ゲーマーの目の前に笑い仮面がいる。鋭いナイフを利き腕ではない手に掲げて……
其れは泥濘の鏡に映るゲーマー自身……
虹丸はにっこり笑って凛と響く声を発するだろう。「いらっしゃいませ」そして一呼吸おいてから「久しぶりだね、忙しかった…」と訪ねるのだ。私は笑って頭を振る。
虹丸の眉根に微量の翳りを見逃さず(ゲーム止める積もりだったから)か、あるいは(他の店で浮気していたから)と小意地を張る積もりでいたのに「具合が悪くて来れなかったの」なんて言い訳をしてしまうのだ、きっと……
虹丸は素っ気ない表情の裏で(何だ……)と嗤って「最近見えないから気にしていたんだけど、大変だね、貧血も……」と口だけは優しい。
「貧血よりも実は金欠の方が切迫してるんだけれども、元気になるとついあんたの黒子を拝みに来てしまうのさ。困ったもんだよ……」
事実と真実の中途半端な融解。
虹丸は手渡した一万円札を両替しながら飲物は何時ものでいいかと確認する。大股で歩く。

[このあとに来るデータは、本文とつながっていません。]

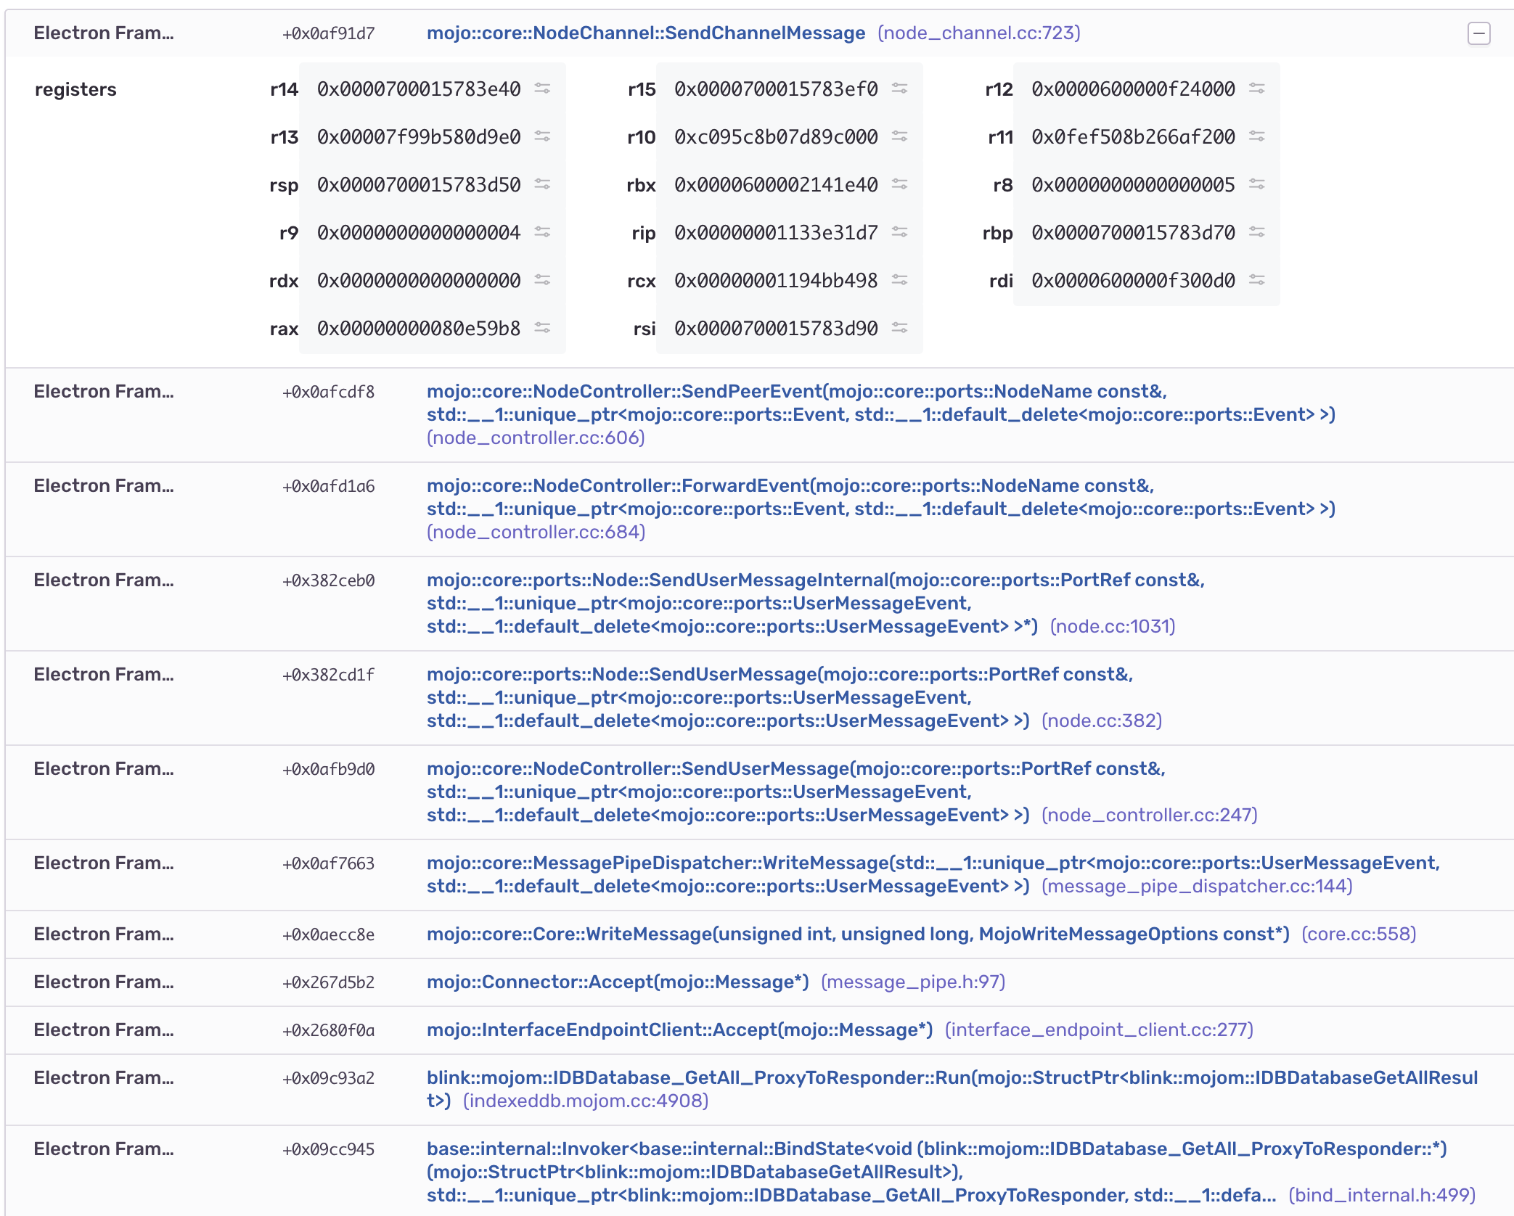Switch r8 register value display format

click(x=1256, y=184)

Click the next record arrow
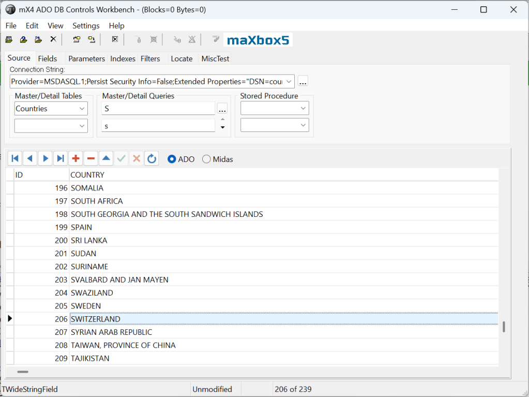(x=46, y=159)
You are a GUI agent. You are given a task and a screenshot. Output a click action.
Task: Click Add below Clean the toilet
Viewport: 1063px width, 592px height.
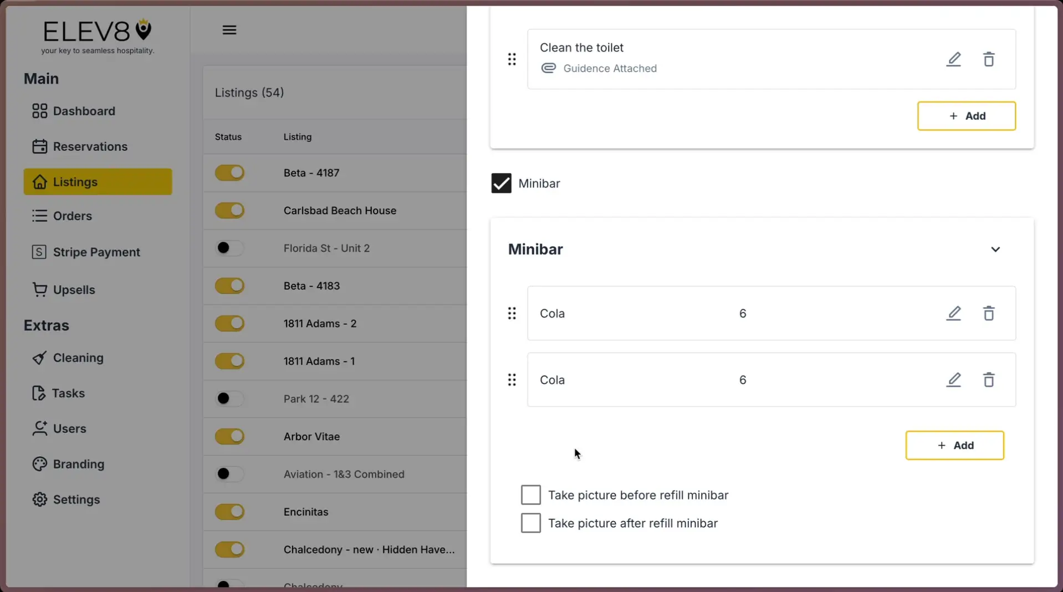[966, 116]
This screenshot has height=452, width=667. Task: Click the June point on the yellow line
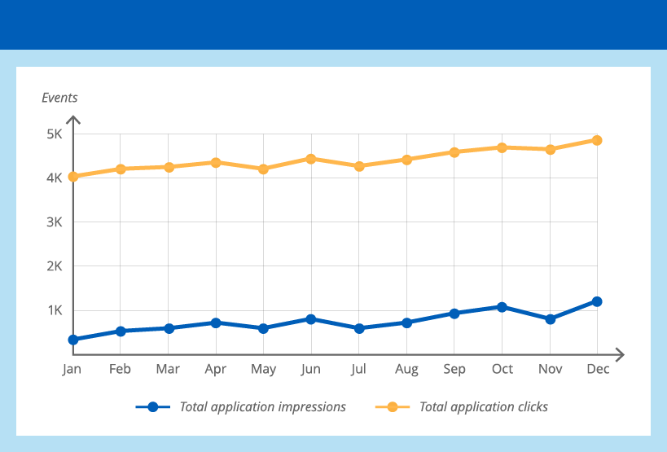[x=311, y=159]
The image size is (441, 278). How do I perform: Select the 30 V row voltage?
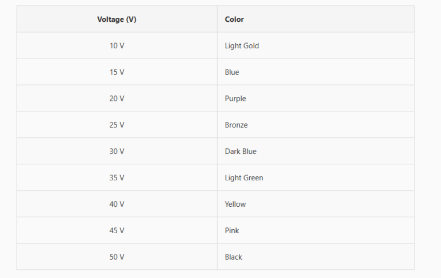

身長比で言えばコンパスに似合った歩幅なのだろうが、虹丸が動くと空気が浄化されるような爽快な気分になる。其れは白いTシャツとすっかり色褪せて膝の擦りきれたジーンズから発する洗濯用洗剤と日向の匂いにも一因する。
そして私は騙される。近くに蛇がいるらしい。見えない蛇に捕らわれて、形相変えてゲームに打ち込むテルテル坊主を眺めると、何処からか不気味な高笑いが聞こえてくる。
テルテル坊主よ、お前は誰に騙されているのか……一番親しいストレスがお前を誘い連れて来た。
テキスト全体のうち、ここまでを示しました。